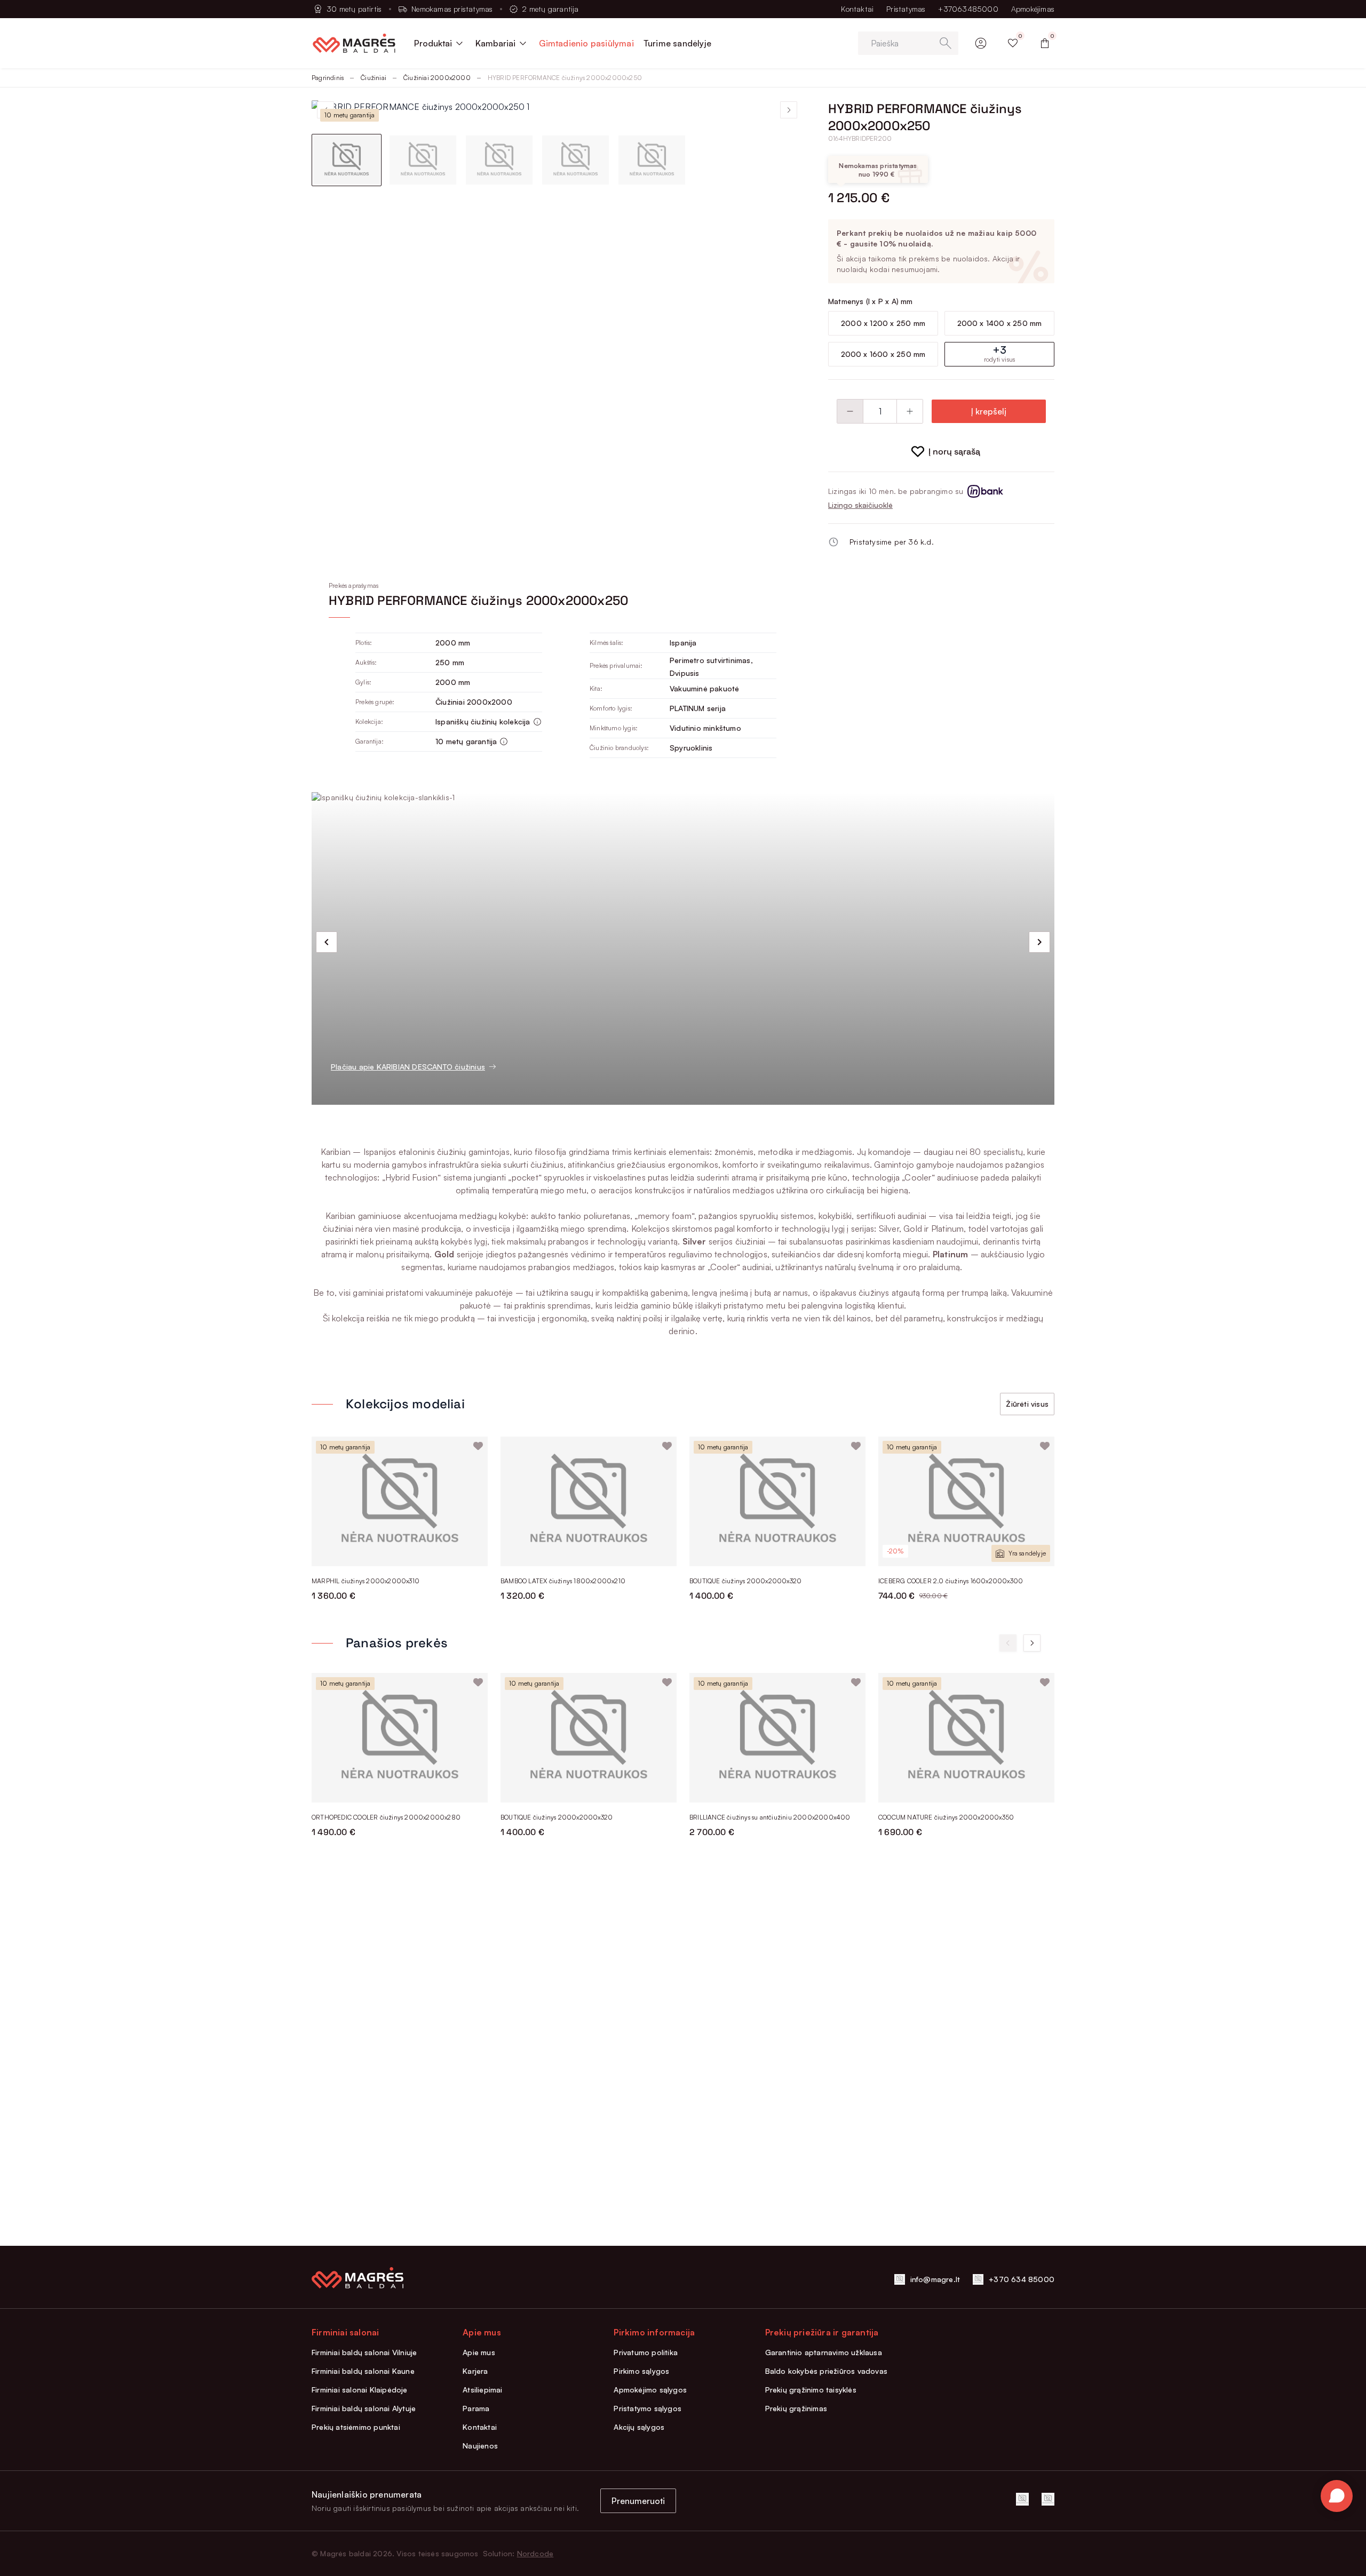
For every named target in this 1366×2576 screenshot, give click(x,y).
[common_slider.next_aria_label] (1039, 942)
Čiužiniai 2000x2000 (437, 78)
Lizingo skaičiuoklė (860, 504)
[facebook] (1022, 2499)
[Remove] (850, 411)
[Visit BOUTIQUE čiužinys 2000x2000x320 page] (777, 1501)
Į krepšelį (988, 411)
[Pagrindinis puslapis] (354, 43)
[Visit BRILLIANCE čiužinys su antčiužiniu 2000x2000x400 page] (777, 1738)
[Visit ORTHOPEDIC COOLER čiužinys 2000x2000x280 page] (400, 1738)
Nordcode (535, 2553)
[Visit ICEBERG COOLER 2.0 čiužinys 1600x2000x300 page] (966, 1501)
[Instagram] (1048, 2499)
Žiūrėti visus (1027, 1403)
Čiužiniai (373, 78)
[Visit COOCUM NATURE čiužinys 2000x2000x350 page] (966, 1738)
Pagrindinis (328, 78)
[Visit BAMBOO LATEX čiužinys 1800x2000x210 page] (589, 1501)
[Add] (910, 411)
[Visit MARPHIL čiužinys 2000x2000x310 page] (400, 1501)
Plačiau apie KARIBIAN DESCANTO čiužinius (408, 1066)
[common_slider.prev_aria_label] (326, 942)
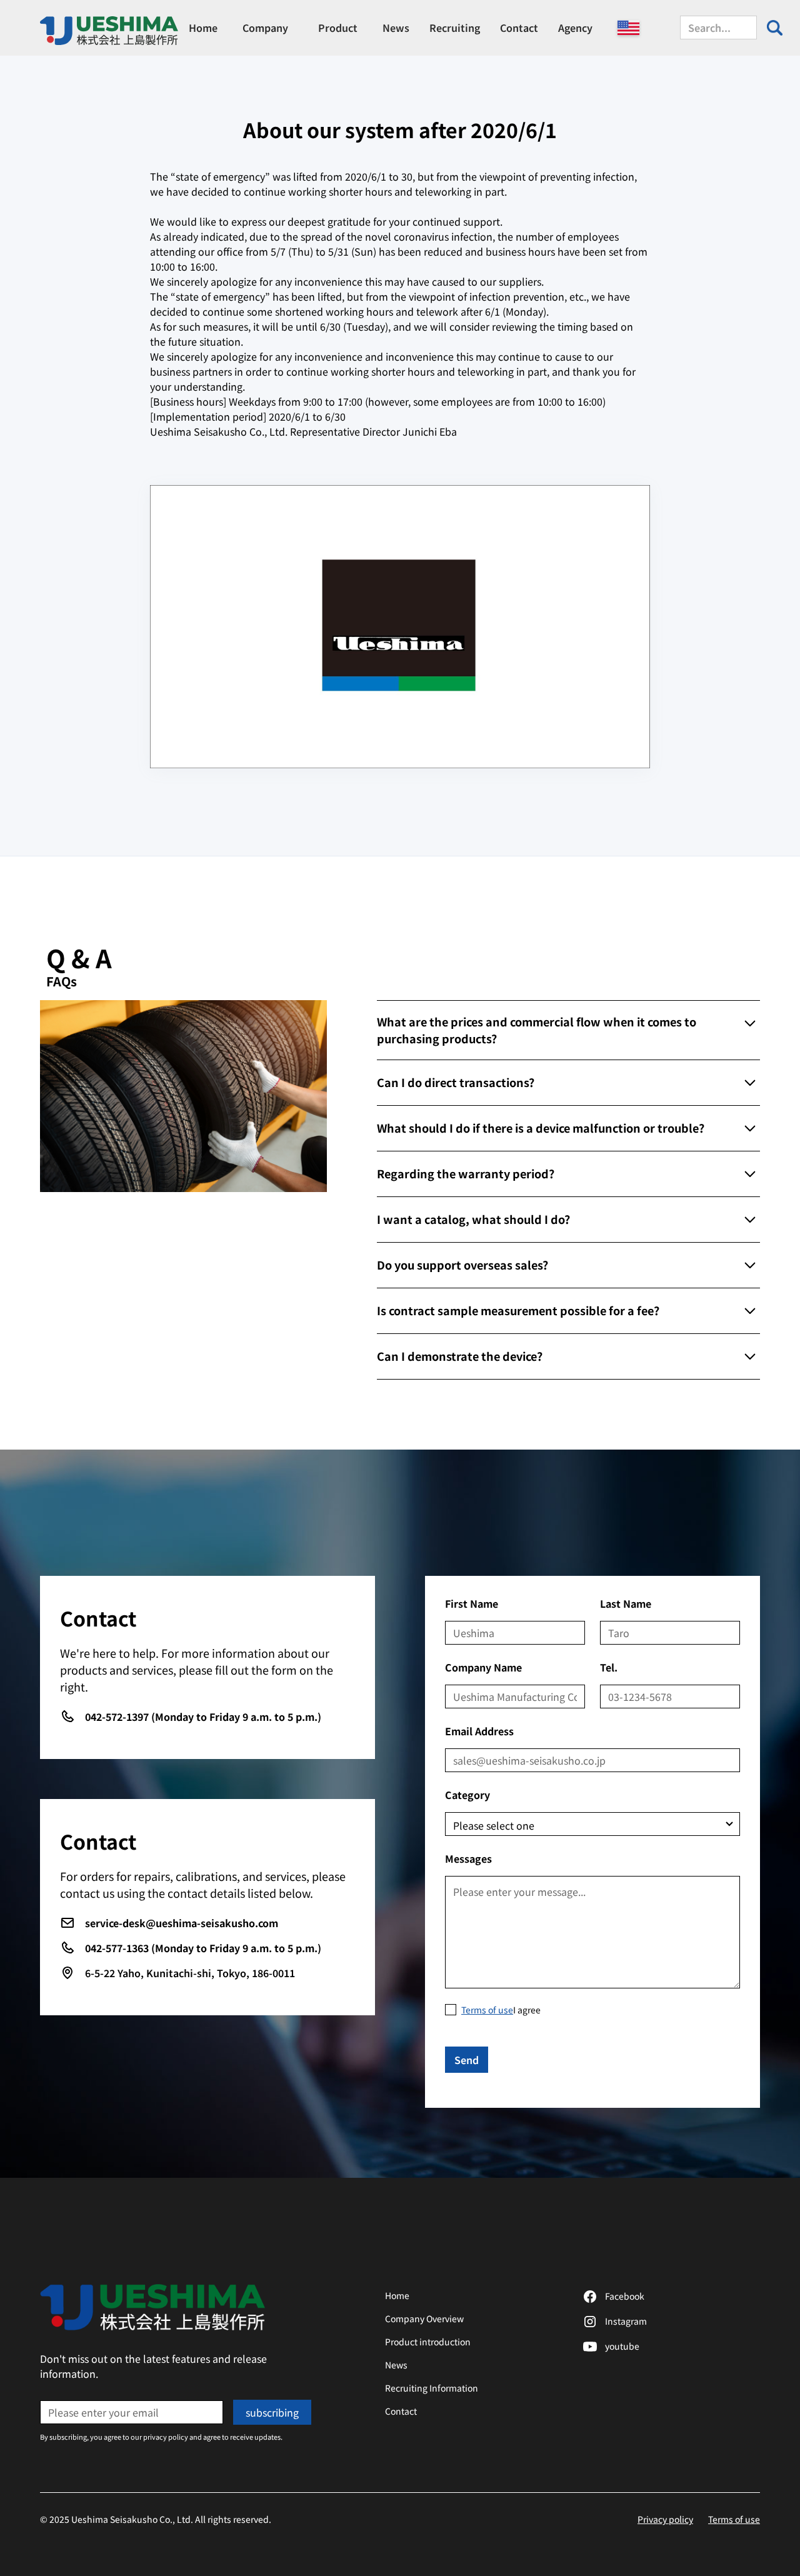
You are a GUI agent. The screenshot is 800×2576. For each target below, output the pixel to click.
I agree (501, 2009)
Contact (519, 27)
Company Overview (424, 2318)
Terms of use (734, 2519)
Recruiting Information (431, 2388)
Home (203, 27)
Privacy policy (665, 2519)
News (395, 27)
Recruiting (454, 27)
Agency (575, 27)
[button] (265, 28)
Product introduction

To do: When you retype the material above, keep every word exact and drop the images.

Answer section:
For every named target in this 1366×2576 screenshot, give click(x,y).
[common_slider.next_aria_label] (1039, 942)
Čiužiniai 2000x2000 (437, 78)
Lizingo skaičiuoklė (860, 504)
[facebook] (1022, 2499)
[Remove] (850, 411)
[Visit BOUTIQUE čiužinys 2000x2000x320 page] (777, 1501)
Į krepšelį (988, 411)
[Pagrindinis puslapis] (354, 43)
[Visit BRILLIANCE čiužinys su antčiužiniu 2000x2000x400 page] (777, 1738)
[Visit ORTHOPEDIC COOLER čiužinys 2000x2000x280 page] (400, 1738)
Nordcode (535, 2553)
[Visit ICEBERG COOLER 2.0 čiužinys 1600x2000x300 page] (966, 1501)
[Instagram] (1048, 2499)
Žiūrėti visus (1027, 1403)
Čiužiniai (373, 78)
[Visit COOCUM NATURE čiužinys 2000x2000x350 page] (966, 1738)
Pagrindinis (328, 78)
[Visit BAMBOO LATEX čiužinys 1800x2000x210 page] (589, 1501)
[Add] (910, 411)
[Visit MARPHIL čiužinys 2000x2000x310 page] (400, 1501)
Plačiau apie KARIBIAN DESCANTO čiužinius (408, 1066)
[common_slider.prev_aria_label] (326, 942)
You are a GUI agent. The screenshot is 800×2576. For each target below, output the pixel to click.
I agree (501, 2009)
Contact (519, 27)
Company Overview (424, 2318)
Terms of use (734, 2519)
Recruiting Information (431, 2388)
Home (203, 27)
Privacy policy (665, 2519)
News (395, 27)
Recruiting (454, 27)
Agency (575, 27)
[button] (265, 28)
Product introduction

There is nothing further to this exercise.